DTK Genel Başkan Yardımcısı ve Van Bağımsız Milletvekili Aysel Tuğluk, çözüm için 'demokratik özerklik' projesini önerdi.
Abone olDiyarbakır'da kapatılan DTP döneminde kurulan Demokratik Toplum Kongresi (DTK), demokratik özerklik projesini "Tekrar altını çizerek vurgulamak istiyorum ki bu proje, ülkeyi bölme projesi değil, bilakis demokratik bir biçimde bir arada yaşamayı mümkün kılacak ortak yaşama projesidir." sözleriyle savundu.
Diyarbakır'da kapatılan DTP döneminde kurulan Demokratik Toplum Kongresi (DTK) tarafından düzenlenen 'Kürt Sorunun Çözümü için Demokratik Özerklik Çalıştayı'nda konuşan DTK Genel Başkan Yardımcısı ve Van Bağımsız Milletvekili Aysel Tuğluk, hükümete seslendi.
DTK tarafından düzenlenen çalıştay, Bağlar Belediyesi Konferans Salonu'nda başladı. Çalıştaya, DTK Genel Başkan Yardımcısı Aysel Tuğluk'un yanı sıra, üyeler, BDP Milletvekilleri Ayla Ata Akat, İdris Balüken, Demir Çelik, Diyarbakır Büyükşehir Belediye Başkanı Osman Baydemir ve yazarlar katıldı. Çalıştay'ın açılış konuşmasını yapan DTK Genel Başkan Yardımcısı Aysel Tuğluk, Kürt sorunun 100 yılı aşkın süreden bu yana devam ettiğini, Türkiye ve bölgede Kürt sorununun çözümüne ilişkin konjonktürün muazzam bir basınç uygulandığını söyledi.
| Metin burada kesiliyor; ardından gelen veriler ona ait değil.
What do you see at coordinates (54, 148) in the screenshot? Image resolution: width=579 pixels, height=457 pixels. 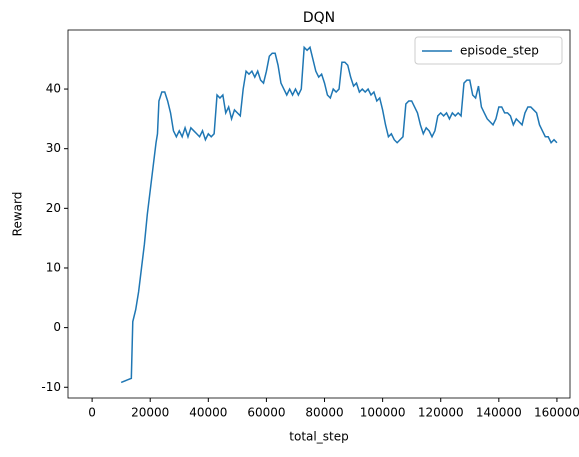 I see `y-tick-label: 30` at bounding box center [54, 148].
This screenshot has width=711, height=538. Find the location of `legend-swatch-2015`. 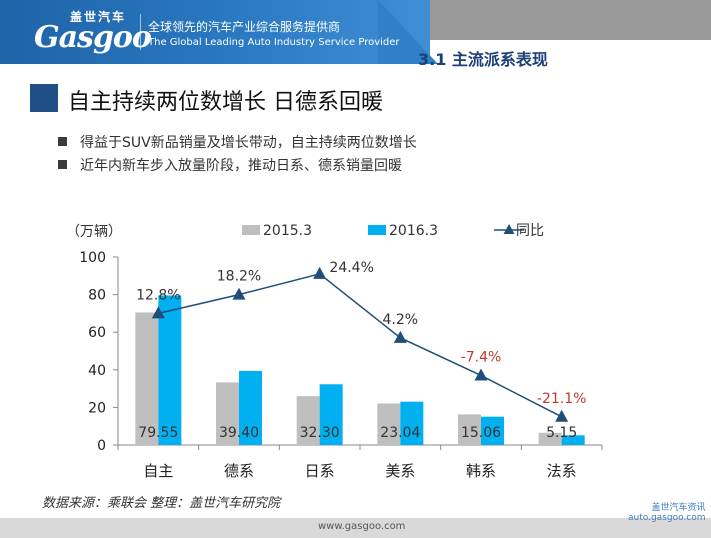

legend-swatch-2015 is located at coordinates (251, 230).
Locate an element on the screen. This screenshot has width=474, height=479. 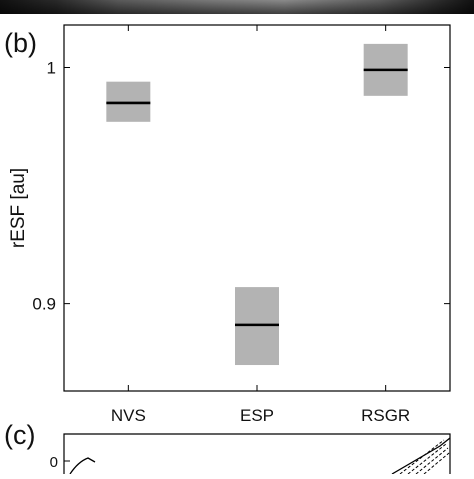
y-tick-label: 0.9 is located at coordinates (44, 304).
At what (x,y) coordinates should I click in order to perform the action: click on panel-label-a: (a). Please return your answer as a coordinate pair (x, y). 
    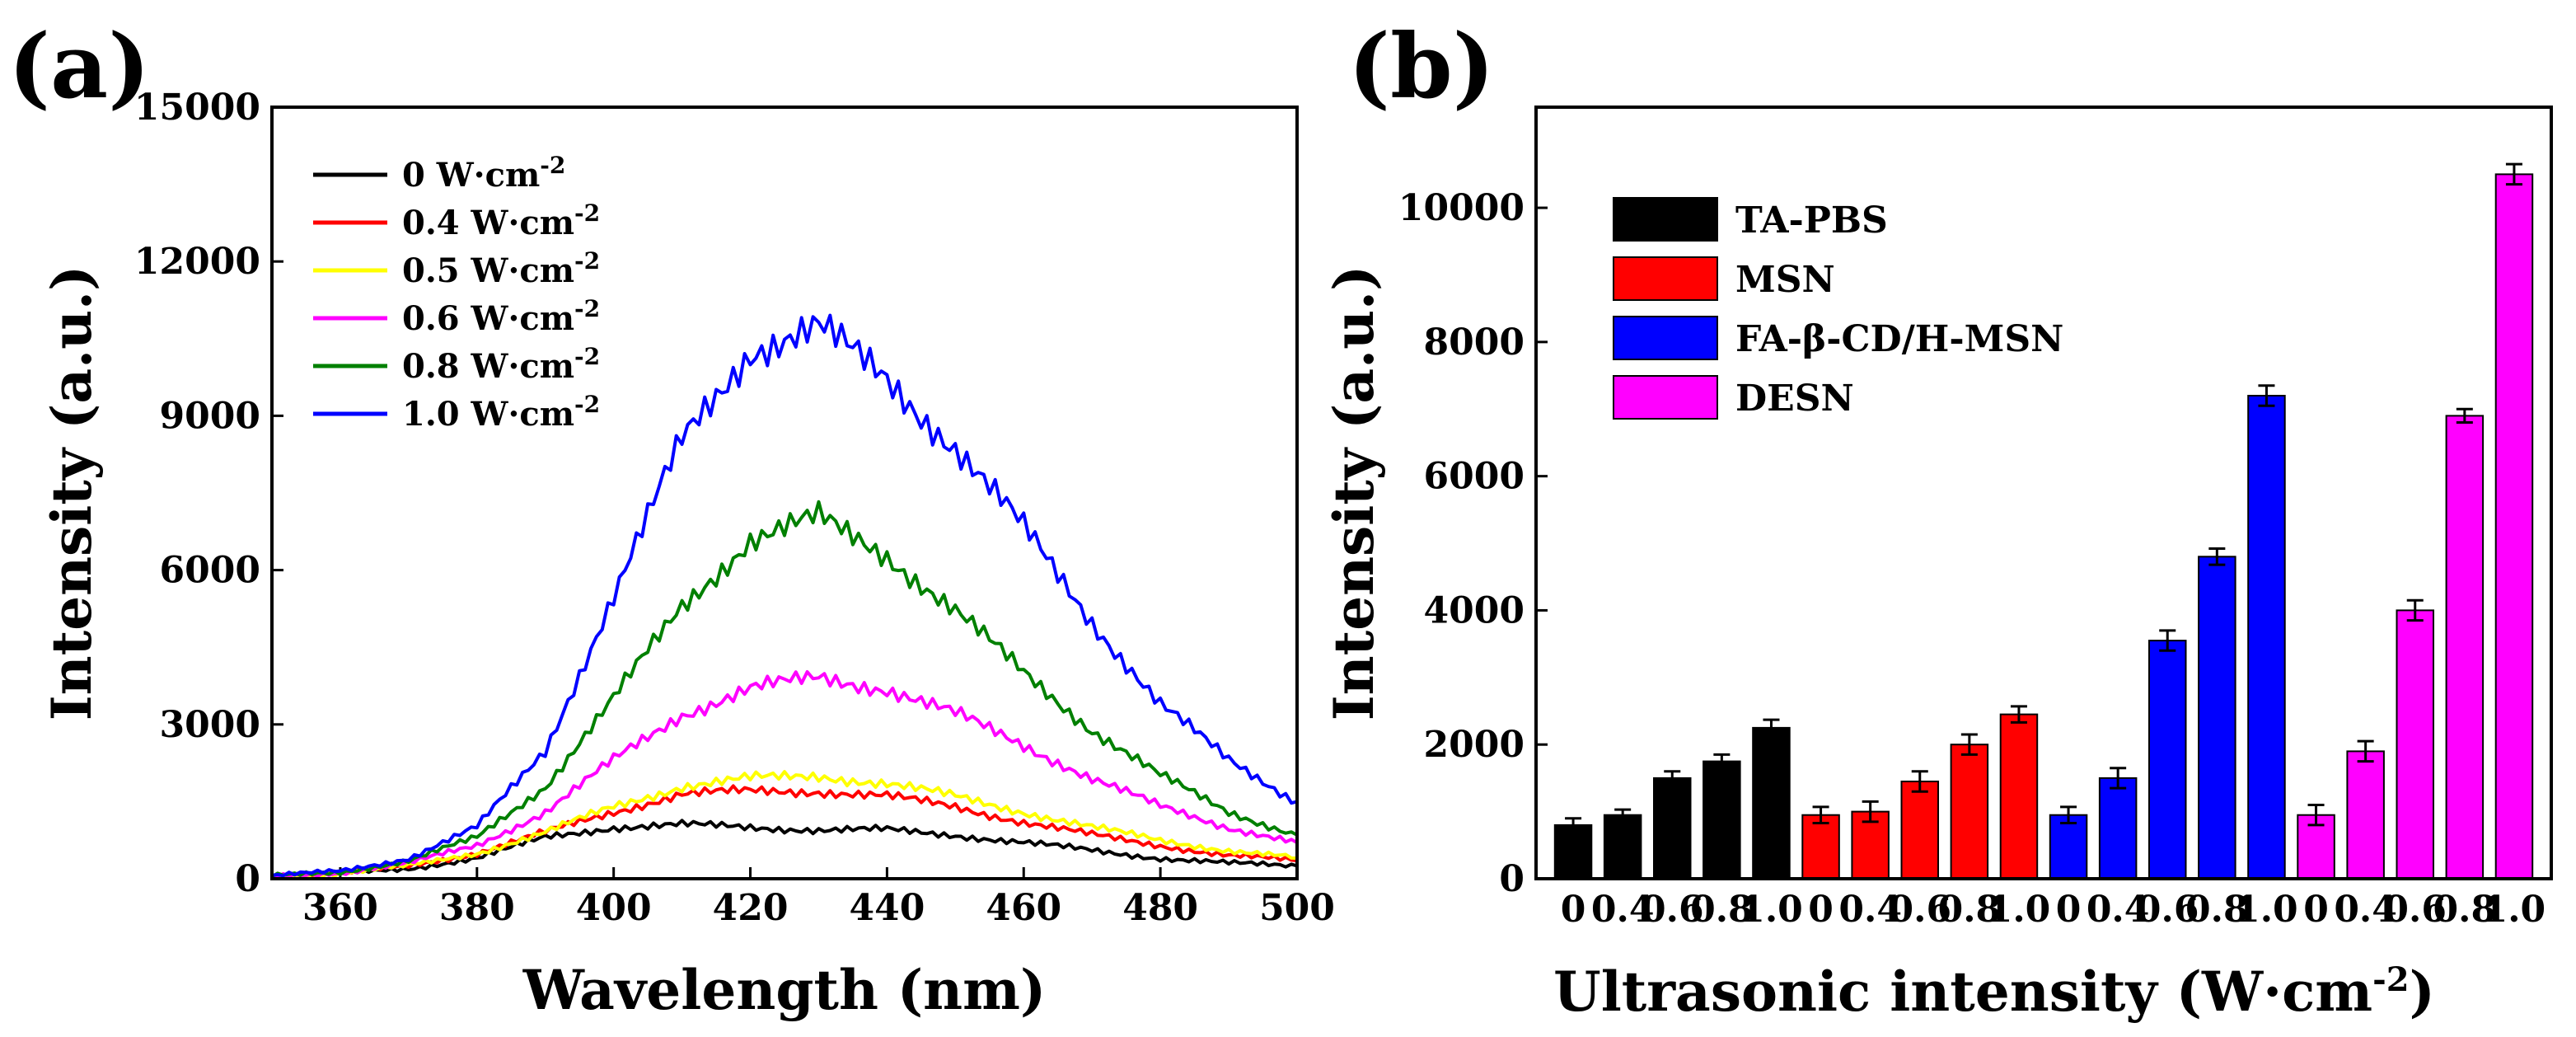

Tuğluk, sözlerini şöyle sürdürdü:
HERKES İÇİN DEMOKRATİK ÖZERKLİK
"Tekrar tekrar altını çizerek söylüyoruz ki, biz Kürt sorununu bir demokrasi sorunu olarak görüyoruz. Ve çözümümüzü de demokrasinin derinleştirilmesinde, tüm kurumlarıyla ihdas edilmesinde, yani radikal demokraside görüyoruz. Bizim çözüm projemiz radikal bir demokrasi projesi olan Demokratik Özerkliktir. Biz, birlikte yaşama iradesini kendisine temel kaygı olarak belleyen bir çözüm modeli olarak, Kürt sorununda demokratik çözüm yolu olduğunu savunduğumuz Demokratik Özerklik projesini öneriyoruz. Tekrar altını çizerek vurgulamak istiyorum ki bu proje, ülkeyi bölme projesi değil, bilakis demokratik bir biçimde bir arada yaşamayı mümkün kılacak ortak yaşama projesidir. Bütün ezilen grupların kolektif varlığını güvenceye alacak demokratik bir çoğulluk kurmak gerekli olduğunun bilincindeyiz. Biz, sadece Kürtler için değil, ülkemizdeki herkes için Demokratik Özerklik istiyoruz! Çünkü bu projenin Kürt sorununun çözümünü de içeren bütünsel bir toplumsal demokratik dönüşüm projesi olduğunu düşünüyoruz."
"CİN, ŞİŞEDEN ÇIKKIŞTIR"
Tuğluk, hükümetin defalarca Kürt sorununu ülkenin en büyük sorunu olarak gördüğünü ifade ettiğini anlatırken, "O halde artık cin şişeden çıkmıştır. Madem ki 'Kürt sorunu ülkenin en büyük sorunudur' diyorsun; o halde bu büyük sorunun çözümü de ülkenin yasal düzenini belirleyen bir metin olan anayasada yer almalıdır. AKP Kürt sorununun çözümü bir yönetmelik sorunu değil, bizzat bir anayasal sorun olduğunu görmelidir. Kürt sorunu anayasal bir sorundur, çözümü de anayasal olmalıdır. Abdullah Öcalan'ın önerdiği gibi, Anayasa'da yer alacak sadece bir cümle, sorunun çözümünde önemli bir ön açıcı olacaktır. 'Türkiye Cumhuriyeti devleti, yurttaşlarının farklı kültürel, inançsal, etnik kimliklerini tanır, zenginlik olarak görür ve kendilerini ifade edebilmelerini ve geliştirmelerini güvence altına alır.' Kürt sorununun çözümünü başka bahara ertelemeyelim" dedi.